Via Granma Cuba
More than just words, ideas, and principles written on a few pieces of paper, even its definition as the Fundamental Law of Our Republic fails to capture the significance of the 137 articles which make up Cuba’s Constitution, because to speak of the Constitution is to speak of the State, equality, rights, democracy, social justice, respect for the full dignity of all humans…
Cuba’s parliamentary history was born amidst the clamor of our independence wars, when the island’s insurgent forces met at La Manigua to form a single government, whose first action was to proclaim all men equal.
The first Constitution to be implemented in the country was written during the Guáimaro Assembly in April 1869. The document recognized that all inhabitants of the island were free, a principle that would never be abandoned and would feature just as prominently in the three other constitutions that were to emerge in the 19th century over the course of the country’s independence struggles: The Constitution of Baraguá (1878); Jimaguayú (1895); and La Yaya (1897).

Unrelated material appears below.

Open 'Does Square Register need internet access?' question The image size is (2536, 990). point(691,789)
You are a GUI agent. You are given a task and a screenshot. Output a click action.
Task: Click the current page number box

And as difficult as it was to achieve national sovereignty, creating a Constitution that represented the people, that served citizens’ interests and not those of a certain social class or government, was just as arduous. However, this was a feat that could only be achieved through revolutionary struggle, the only way Cuba could secure full independence and create a Republic “with all and for the good of all,” as envisioned by Cuba’s national hero, José Martí.